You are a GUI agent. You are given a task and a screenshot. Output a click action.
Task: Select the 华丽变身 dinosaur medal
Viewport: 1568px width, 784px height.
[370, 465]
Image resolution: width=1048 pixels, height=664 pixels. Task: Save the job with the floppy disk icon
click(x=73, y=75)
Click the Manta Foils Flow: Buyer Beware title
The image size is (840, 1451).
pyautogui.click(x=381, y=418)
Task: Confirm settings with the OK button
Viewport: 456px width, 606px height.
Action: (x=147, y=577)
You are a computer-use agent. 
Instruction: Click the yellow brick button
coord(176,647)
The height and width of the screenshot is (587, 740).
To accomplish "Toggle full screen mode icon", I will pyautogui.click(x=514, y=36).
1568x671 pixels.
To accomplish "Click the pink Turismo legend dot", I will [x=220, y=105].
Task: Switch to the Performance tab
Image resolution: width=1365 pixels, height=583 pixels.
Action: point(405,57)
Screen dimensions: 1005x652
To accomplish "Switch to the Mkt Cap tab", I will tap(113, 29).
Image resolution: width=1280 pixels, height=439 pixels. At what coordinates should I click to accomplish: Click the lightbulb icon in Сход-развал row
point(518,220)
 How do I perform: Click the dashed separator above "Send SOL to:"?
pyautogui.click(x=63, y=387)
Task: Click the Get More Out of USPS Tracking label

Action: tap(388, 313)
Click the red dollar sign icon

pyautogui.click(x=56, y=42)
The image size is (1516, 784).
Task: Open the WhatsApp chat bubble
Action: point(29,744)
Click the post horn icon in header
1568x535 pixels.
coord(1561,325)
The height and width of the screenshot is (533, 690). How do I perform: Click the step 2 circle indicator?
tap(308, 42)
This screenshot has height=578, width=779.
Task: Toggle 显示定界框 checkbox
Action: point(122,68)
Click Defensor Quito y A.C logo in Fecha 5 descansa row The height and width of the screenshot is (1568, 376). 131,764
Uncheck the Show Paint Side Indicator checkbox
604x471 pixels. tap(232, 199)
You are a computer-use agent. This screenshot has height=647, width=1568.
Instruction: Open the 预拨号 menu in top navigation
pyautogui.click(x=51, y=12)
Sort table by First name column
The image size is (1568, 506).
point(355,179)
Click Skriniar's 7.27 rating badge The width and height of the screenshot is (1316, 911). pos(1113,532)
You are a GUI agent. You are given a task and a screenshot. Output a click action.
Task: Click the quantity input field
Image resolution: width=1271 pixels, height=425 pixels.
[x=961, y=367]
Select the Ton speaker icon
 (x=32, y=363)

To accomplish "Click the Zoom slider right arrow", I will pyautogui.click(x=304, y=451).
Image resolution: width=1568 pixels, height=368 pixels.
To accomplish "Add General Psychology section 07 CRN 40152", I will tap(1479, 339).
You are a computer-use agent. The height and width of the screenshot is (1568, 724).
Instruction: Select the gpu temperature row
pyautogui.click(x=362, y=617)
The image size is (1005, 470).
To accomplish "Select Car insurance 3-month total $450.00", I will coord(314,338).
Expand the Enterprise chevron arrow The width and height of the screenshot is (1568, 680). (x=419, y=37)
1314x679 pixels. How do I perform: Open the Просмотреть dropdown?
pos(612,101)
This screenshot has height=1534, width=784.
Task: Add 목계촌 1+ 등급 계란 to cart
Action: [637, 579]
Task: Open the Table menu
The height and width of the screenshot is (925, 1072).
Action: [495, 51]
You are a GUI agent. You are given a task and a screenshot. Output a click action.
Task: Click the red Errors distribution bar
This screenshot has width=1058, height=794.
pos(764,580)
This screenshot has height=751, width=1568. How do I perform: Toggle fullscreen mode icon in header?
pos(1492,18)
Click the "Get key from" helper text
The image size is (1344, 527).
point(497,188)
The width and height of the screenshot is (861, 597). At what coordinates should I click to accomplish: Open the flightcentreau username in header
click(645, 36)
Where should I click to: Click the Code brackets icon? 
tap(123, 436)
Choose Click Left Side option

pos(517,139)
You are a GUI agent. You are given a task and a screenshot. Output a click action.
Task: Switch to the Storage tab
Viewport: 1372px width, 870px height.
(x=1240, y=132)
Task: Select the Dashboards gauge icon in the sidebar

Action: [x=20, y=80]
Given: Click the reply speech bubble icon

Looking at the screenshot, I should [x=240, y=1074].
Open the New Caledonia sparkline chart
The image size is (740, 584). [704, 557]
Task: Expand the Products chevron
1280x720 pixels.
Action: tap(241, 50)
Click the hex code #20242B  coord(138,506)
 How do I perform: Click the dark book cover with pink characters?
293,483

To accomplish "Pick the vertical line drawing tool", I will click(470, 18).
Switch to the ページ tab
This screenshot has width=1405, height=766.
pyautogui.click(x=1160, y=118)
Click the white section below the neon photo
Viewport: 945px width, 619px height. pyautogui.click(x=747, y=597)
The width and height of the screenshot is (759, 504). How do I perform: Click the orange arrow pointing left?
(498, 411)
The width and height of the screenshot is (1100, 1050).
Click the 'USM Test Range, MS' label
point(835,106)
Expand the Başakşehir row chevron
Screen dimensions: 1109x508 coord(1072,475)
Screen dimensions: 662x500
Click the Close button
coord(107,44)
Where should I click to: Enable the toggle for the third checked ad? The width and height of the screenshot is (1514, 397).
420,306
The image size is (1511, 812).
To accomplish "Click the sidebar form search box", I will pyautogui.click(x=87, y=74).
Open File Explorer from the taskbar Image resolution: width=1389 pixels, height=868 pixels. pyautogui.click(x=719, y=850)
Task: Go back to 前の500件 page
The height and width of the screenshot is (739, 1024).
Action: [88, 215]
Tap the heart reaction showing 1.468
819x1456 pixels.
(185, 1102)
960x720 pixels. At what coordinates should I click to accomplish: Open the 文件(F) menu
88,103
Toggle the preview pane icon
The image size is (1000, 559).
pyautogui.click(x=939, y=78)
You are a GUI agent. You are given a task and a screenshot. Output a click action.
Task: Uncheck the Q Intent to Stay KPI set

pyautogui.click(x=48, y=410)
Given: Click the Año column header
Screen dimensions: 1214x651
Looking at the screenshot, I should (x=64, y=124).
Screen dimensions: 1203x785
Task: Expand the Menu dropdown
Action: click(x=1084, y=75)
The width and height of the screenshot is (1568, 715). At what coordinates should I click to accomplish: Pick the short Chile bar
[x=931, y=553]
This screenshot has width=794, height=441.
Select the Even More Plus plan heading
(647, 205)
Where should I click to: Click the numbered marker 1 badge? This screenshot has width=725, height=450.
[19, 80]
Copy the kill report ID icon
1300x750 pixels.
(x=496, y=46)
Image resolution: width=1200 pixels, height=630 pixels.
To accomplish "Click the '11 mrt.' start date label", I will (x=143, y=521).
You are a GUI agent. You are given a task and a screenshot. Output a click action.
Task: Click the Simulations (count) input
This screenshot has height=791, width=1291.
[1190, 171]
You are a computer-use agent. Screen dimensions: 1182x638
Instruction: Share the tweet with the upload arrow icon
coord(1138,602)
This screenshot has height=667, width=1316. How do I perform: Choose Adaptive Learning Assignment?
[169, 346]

------------------------------------------------------------

PROBLEM :: In the listing above, find every line with the word "computer" and copy it out.

TASK ANSWER ::
You are a computer-use agent. 
You are a computer-use agent. This screenshot has height=647, width=1568.
You are a computer-use agent. The height and width of the screenshot is (1568, 724).
You are a computer-use agent. Screen dimensions: 1182x638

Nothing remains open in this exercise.